Güzel Ortamlarda Bulunmak Bağışıklık Sistemini Güçlendirebiliyor

Londra Queen Mary Üniversitesi (QMUL) bilimcileri tarafından yapılan bir araştırmada, oyuncaklar verilen ve ilgi uyandırıcı bir ortamda tutulan farelerin bağışıklık sistemini daha sağlıklı duruma getirdiği ortaya kondu. Kirlilik, konum, psikolojik durum ve sosyal statü gibi etkenlerin, insanlardaki özbağışıklık (otoimmün) bozukluklarının ortaya çıkışının belirleyicileri olduğu ileri sürülüyordu. Ancak çevresel koşulların bağışıklık sistemi üzerindeki etkisi hakkında çok az şey biliniyordu.

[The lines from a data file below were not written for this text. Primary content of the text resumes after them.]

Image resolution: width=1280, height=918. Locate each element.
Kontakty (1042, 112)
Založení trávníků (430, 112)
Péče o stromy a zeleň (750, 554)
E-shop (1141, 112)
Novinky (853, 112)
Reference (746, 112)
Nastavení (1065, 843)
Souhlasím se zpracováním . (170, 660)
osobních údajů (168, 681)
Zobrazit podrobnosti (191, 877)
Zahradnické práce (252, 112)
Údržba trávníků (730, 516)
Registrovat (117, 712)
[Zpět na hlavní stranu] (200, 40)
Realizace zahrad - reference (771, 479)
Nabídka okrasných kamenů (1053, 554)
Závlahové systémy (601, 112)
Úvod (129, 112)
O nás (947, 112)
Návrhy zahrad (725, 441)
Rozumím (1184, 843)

Sonuçları Frontiers in Immunology dergisinde yayımlanan bir makale ile paylaşılan bu çalışma, ilk kez olarak zenginleştirilmiş bir ortamın T hücrelerinin (bağışıklık için gereken bir beyaz kan hücresi türü olup, HIV ve romatoid artrit gibi kronik bazı rahatsızlıklarla ilişkilendirilir) işlevlerini etkileyebildiğine ilişkin net kanıtlar sağlamış oldu. Buna göre, bir farenin yaşam alanında yapılan basit bir dizi değişikliğin ardından, kısa süre içerisinde T hücrelerinde dramatik değişimler gerçekleşebiliyor. T hücreleri, iltihaptan koruyucu etkide bulunmaya daha eğilimli duruma geliyorlar.

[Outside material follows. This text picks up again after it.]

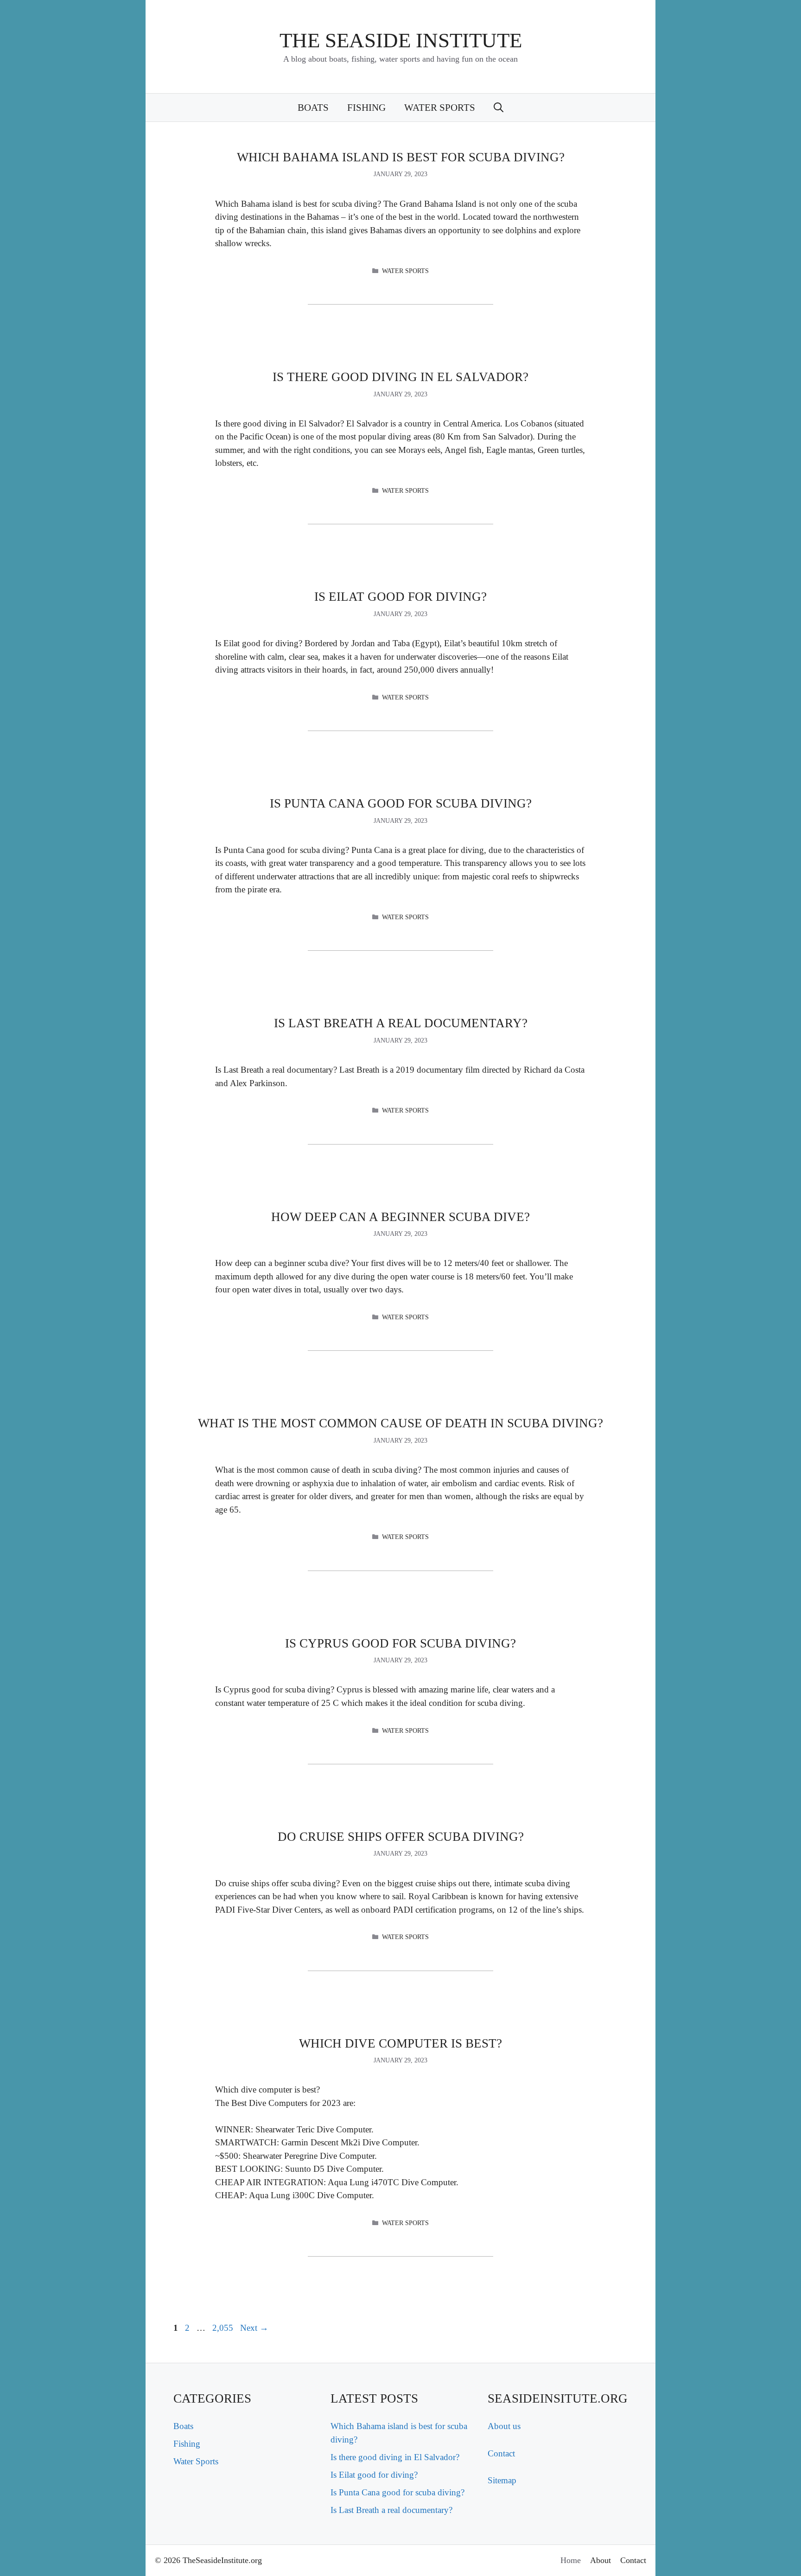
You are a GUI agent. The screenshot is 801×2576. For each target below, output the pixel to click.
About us (504, 2426)
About (600, 2560)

Barınma Koşulları Çok Önemli

QMUL ekibi bu deney kapsamında farelerin bir bölümünü normal ortamda, bir bölümünü de zenginleştirilmiş ortamda iki hafta süreyle tuttu. Normal ortam, talaş ve yuva malzemelerinden ibaret standart bir fare kafesiydi. Araştırmacılar daha zengin ve duyulara daha fazla hitap eden bir ortam yaratmak için daha büyük kafesler alarak, içlerine ahşap oymalar, oyuncaklar, renkli kutulardan yuvalar, kumaş tüpler, koşu tekerlekleri ve salıncaklar yerleştirdi.

Ekip lideri Prof. Fulvio D’Acquisto şöyle anlatıyor: “Çok sayıda oyuncağa ve geniş alana sahip oldukları zengin ortamlarda sadece iki hafta geçirmelerinin ardından, farelerin bağışıklık sistemleri bütünüyle farklılaştı ve enfeksiyonlarla savaşmaya çok daha iyi hazırlıklı bir duruma geldi. Bu etki gerçekten dikkate değer, çünkü o farelere hiçbir ilaç vermemiştik. Tek yaptığımız barınma koşullarını değiştirmekti. Bunu onlar için tatil köyünde geçirdikleri ve ilgi uyandırıcı yeni bir ortamın keyfini çıkardıkları iki hafta gibi düşünebilirsiniz.”

Reçeteye Tatil mi Yazmalı?

Bu iki haftanın ardından, farelerden T hücreleri alındı. Hücreler, enfeksiyon gibi davranan bir ajan ile uyarıldılar. Zenginleştirilmiş ortamda tutulmuş olan farelerden alınan T hücrelerinin, bağışıklıkta rol oynayan bazı sinyalleyici moleküllerin salınmasında benzersiz bir şablon sergiledikleri görüldü. Buna, enfeksiyonlara daha iyi yanıt vermeyi sağlayan Interleukin 10 and Interleukin 17 düzeylerindeki artış da dahildi. Ayrıca T hücrelerinin, gelişen 56 gene sahip (çoğu iyileşme ve enfeksiyonla savaşma ile ilgiliydi) benzersiz bir genetik parmak izi vardı.

Prof. Fulvio D’Acquisto şunları ekliyor: “Bunun elbette hala insanlar üzerinde sınanması gerekmekle birlikte, ilginç bir olasılığı gündeme getiriyor. Doktorlar bir hastanın içinde bulunduğu ortamı değiştirme yetisine sahip olsalar ve iki haftalık bir tatil reçete edebilseler nasıl olurdu?” Araştırmacılar ilerleyen zamanlarda çalışmalarını başka tür hücreleri de inceleyecek şekilde genişletmeyi umuyorlar.